◆ TASK ITEM: Nothing but the lines from the one containing "产品中心 (416, 245)" through the end of the entries should be set down, each exactly as written.

----- INPUT RECORDS

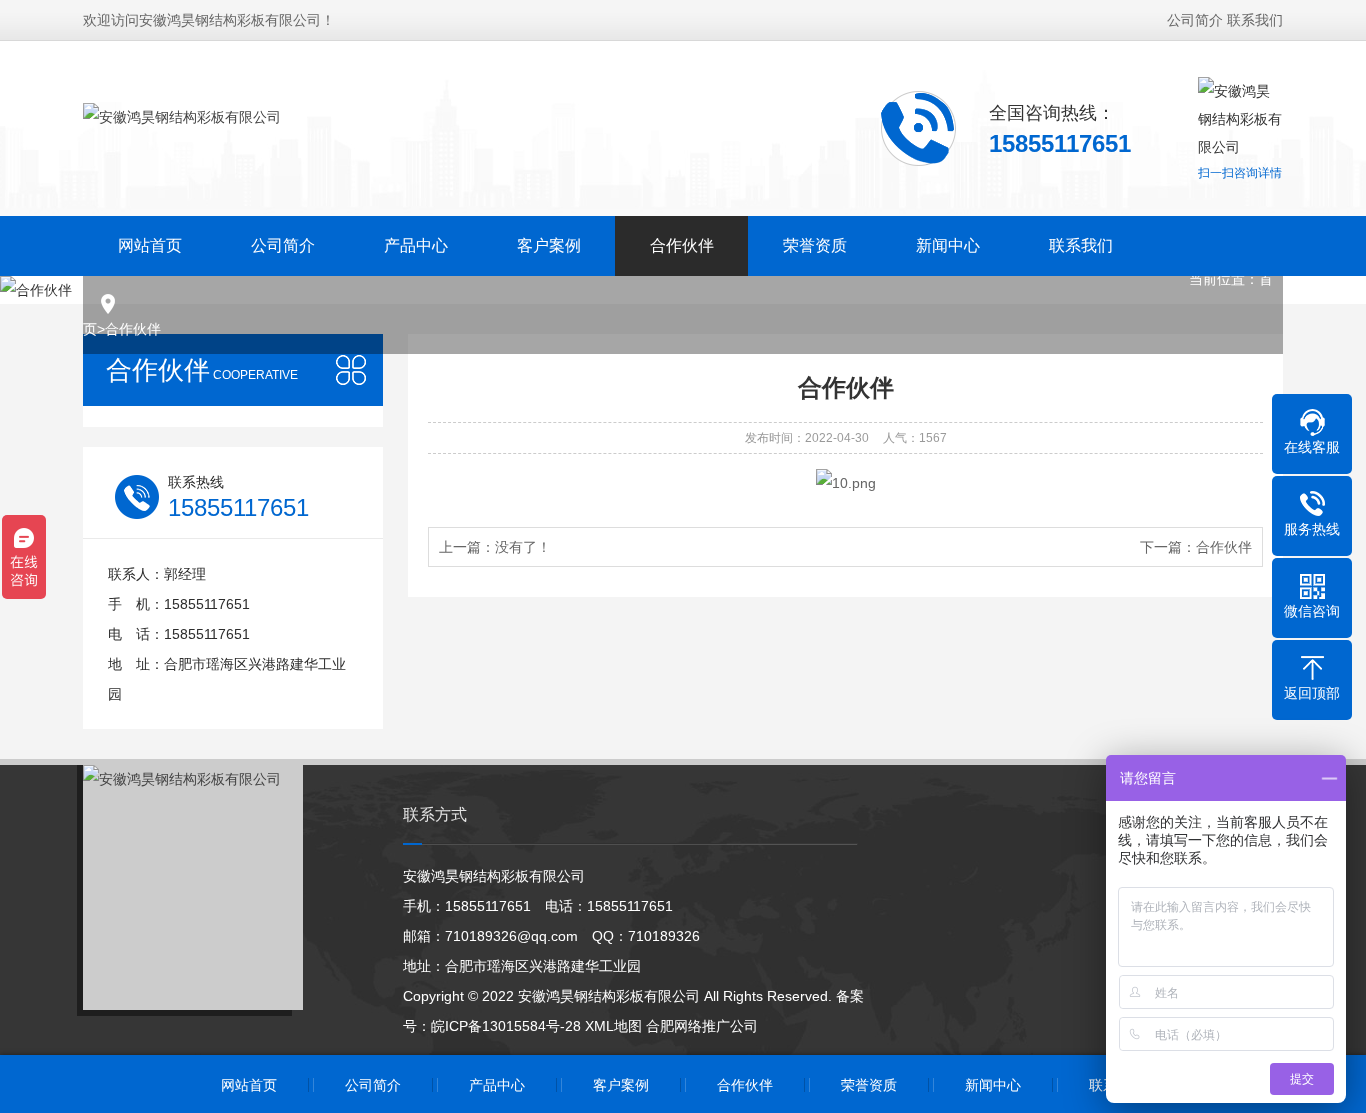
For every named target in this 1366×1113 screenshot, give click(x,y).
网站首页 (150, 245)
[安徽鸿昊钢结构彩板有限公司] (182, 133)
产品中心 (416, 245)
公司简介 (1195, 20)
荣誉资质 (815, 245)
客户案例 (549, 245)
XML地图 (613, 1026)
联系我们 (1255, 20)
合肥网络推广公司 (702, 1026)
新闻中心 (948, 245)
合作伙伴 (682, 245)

----------

◆ SOLUTION FOR THIS PROBLEM:
产品中心 (416, 245)
公司简介 (1195, 20)
荣誉资质 (815, 245)
客户案例 (549, 245)
XML地图 (613, 1026)
联系我们 (1255, 20)
合肥网络推广公司 (702, 1026)
新闻中心 (948, 245)
合作伙伴 (682, 245)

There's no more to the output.